*** The records Section Begins ***

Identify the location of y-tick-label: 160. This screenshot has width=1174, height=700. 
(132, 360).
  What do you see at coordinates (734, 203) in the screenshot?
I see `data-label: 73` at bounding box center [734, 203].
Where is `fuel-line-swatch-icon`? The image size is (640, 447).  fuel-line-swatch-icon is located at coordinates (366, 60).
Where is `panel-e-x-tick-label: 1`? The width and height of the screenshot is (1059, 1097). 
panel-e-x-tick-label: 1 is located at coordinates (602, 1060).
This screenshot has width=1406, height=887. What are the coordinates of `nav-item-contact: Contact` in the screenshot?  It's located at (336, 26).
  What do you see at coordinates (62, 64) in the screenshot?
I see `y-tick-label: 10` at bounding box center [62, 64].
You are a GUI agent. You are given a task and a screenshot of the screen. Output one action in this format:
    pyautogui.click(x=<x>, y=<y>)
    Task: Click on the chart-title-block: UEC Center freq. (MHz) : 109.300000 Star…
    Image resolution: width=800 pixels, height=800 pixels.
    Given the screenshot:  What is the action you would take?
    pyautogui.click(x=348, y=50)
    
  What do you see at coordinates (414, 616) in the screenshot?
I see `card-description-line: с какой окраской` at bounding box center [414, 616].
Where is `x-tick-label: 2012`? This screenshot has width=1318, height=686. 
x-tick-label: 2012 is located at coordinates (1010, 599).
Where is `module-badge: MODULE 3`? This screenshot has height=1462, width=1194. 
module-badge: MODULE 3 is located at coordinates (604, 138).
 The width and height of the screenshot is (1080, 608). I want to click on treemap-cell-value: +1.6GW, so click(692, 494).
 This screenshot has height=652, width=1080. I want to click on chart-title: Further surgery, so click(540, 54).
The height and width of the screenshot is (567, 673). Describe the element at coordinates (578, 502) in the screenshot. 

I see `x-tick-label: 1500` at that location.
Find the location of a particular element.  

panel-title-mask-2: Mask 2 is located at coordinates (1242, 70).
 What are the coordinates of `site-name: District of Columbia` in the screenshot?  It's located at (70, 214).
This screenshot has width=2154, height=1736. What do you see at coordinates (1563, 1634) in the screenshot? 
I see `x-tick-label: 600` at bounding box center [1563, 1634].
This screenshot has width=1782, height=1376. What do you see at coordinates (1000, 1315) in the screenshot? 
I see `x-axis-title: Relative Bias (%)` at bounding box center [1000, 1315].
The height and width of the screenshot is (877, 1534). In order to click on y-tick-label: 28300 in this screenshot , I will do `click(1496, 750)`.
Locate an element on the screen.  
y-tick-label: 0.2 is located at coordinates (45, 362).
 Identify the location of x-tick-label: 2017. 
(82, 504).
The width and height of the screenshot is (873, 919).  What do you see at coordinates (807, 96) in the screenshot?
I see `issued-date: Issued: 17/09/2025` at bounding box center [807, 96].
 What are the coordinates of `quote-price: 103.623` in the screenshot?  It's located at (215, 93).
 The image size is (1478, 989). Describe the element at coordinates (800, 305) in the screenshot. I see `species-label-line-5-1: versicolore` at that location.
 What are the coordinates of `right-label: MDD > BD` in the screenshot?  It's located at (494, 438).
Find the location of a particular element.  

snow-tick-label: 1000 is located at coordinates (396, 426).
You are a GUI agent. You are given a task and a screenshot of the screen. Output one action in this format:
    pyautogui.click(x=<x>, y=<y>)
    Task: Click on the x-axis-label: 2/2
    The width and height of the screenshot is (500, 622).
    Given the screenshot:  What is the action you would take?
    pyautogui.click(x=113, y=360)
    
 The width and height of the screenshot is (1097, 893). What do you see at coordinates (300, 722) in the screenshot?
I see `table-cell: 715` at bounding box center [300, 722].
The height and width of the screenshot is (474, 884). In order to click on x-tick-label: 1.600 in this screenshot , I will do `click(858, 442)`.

*** The records Section Ends ***

Render everything from the start of the records down to the line containing "pyautogui.click(x=348, y=50)", that line included, as a Markdown table with the columns Row and Line. Number each row and leave out blank lines.

| Row | Line |
|---|---|
| 1 | Identify the location of y-tick-label: 160. This screenshot has width=1174, height=700.  |
| 2 | (132, 360). |
| 3 |   What do you see at coordinates (734, 203) in the screenshot? |
| 4 | I see `data-label: 73` at bounding box center [734, 203]. |
| 5 | Where is `fuel-line-swatch-icon`? The image size is (640, 447).  fuel-line-swatch-icon is located at coordinates (366, 60). |
| 6 | Where is `panel-e-x-tick-label: 1`? The width and height of the screenshot is (1059, 1097).  |
| 7 | panel-e-x-tick-label: 1 is located at coordinates (602, 1060). |
| 8 | This screenshot has width=1406, height=887. What are the coordinates of `nav-item-contact: Contact` in the screenshot?  It's located at (336, 26). |
| 9 |   What do you see at coordinates (62, 64) in the screenshot? |
| 10 | I see `y-tick-label: 10` at bounding box center [62, 64]. |
| 11 | You are a GUI agent. You are given a task and a screenshot of the screen. Output one action in this format: |
| 12 |     pyautogui.click(x=<x>, y=<y>) |
| 13 |     Task: Click on the chart-title-block: UEC Center freq. (MHz) : 109.300000 Star… |
| 14 |     Image resolution: width=800 pixels, height=800 pixels. |
| 15 |     Given the screenshot:  What is the action you would take? |
| 16 |     pyautogui.click(x=348, y=50) |